The dispatch may acquire the bql (in fact most will, unless we convert
everything).  A design that doesn't allow this is broken.  Even the
device lock is more coarse grained (since it covers all regions) and is
taken in a deadlock scenario as region manipulation will be done under
the device lock.  You say we can detect this, but I dislike it.

> > 
> >>>
> >>> The advantage to this scheme is that all changes are localized to the
> >>> memory core, no need for a full sweep.  It is a little complicated, but
> >>> we may be able to simplify it (or find another one).
> >>
> >> May work. We just need to detect if memory region tries to delete itself
> >> from its handler to prevent the deadlock.
> > 
> > Those types of hacks are fragile.  IMO it just demonstrates what I said
> > earlier (then tried to disprove with this): if we call an opaque's
> > method, we must refcount or otherwise lock that opaque.  No way around it.
>
> But that still doesn't solve the problem that we need to lock down the
> *state* of the opaque during dispatch /wrt to memory region changes.
> Just ensuring its existence is not enough unless we declare memory
> region transactions to be asynchronous - and adapt all users.

I expect no users will need change.

Changing the region offset has no effect on dispatch (in fact the region
itself doesn't change).  Changing subregions is fine.  Disabling a
region concurrently with access is the only potential problem, but this
is rare, and I expect it to just work.  We will have to audit all users,
yes.

> >>>> + wait for refcount(object) == 0 in deregister(object). That's what I'm
> >>>> proposing.
> >>>
> >>> Consider timer_del() called from a timer callback.  It's often not doable.
> >>
> >> This is inherently synchronous already (when working against the same
> >> alarm timer backend). We can detect this in timer_del and skip waiting,
> >> as in the above scenario.
> > 
> > It can always be broken.  The timer callback takes the device lock to
> > update the device.  The device mmio handler, holding the device lock,
> > takes the timer lock to timer_mod.  Deadlock.
>
> Well, how is this solved in Linux?
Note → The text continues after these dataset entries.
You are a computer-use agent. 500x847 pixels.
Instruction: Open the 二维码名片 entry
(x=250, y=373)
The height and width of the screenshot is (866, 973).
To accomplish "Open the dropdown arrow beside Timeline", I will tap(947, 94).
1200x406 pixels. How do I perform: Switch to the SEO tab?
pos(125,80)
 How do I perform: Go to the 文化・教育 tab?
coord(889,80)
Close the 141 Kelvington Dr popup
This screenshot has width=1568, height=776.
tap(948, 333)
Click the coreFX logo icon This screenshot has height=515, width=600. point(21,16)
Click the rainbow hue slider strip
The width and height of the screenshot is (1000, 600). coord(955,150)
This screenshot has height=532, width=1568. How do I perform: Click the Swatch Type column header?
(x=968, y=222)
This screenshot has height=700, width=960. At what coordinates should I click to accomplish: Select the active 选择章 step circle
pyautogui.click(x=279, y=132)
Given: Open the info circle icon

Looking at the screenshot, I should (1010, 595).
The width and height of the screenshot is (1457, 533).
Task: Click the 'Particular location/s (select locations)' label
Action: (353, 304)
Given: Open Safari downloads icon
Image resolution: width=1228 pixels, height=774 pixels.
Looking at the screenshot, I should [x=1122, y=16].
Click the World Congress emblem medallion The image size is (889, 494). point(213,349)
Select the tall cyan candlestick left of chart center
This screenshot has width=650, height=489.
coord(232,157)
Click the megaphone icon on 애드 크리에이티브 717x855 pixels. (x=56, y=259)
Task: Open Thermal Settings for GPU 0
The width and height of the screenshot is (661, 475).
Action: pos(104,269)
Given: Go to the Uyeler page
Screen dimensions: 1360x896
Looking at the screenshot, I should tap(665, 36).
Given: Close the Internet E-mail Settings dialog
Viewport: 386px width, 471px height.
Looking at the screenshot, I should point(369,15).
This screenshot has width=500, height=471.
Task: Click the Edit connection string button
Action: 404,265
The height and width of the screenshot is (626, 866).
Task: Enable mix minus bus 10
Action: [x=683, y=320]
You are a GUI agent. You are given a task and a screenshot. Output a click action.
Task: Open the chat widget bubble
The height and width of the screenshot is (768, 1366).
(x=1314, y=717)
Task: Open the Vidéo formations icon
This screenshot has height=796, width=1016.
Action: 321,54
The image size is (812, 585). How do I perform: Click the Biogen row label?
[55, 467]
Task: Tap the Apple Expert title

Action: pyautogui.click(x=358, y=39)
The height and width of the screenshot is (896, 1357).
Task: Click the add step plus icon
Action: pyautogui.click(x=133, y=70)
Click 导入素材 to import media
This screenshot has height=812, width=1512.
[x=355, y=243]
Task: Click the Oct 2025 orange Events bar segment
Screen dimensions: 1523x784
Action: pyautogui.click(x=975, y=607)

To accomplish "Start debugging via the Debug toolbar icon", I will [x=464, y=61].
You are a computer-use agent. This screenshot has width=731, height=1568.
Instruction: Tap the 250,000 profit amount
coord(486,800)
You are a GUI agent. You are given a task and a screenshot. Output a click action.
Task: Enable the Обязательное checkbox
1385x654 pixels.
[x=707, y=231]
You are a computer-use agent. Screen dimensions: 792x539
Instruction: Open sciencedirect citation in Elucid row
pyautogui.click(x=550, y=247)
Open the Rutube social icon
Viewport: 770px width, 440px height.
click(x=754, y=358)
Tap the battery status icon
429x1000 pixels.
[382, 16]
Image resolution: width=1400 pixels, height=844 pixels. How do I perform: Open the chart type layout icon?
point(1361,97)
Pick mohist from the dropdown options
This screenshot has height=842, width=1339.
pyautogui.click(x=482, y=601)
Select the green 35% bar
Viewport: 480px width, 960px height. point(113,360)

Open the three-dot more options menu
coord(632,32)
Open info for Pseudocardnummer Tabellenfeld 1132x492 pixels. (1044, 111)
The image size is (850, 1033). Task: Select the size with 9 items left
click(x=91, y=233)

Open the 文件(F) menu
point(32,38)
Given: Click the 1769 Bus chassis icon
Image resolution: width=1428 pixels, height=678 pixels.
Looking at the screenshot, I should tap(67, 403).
By waiting on the callback in
> hrtimer_cancel. Not by wait_on_magic_opaque (well, there is even no
> opaque in the hrtimer API).

I don't consider that busy loop an elegant solution.

The original proposal mirrors dcache.  You can perform operations on a
dentry even after it is unlinked.

-- 
I have a truly marvellous patch that fixes the bug which this
signature is too narrow to contain.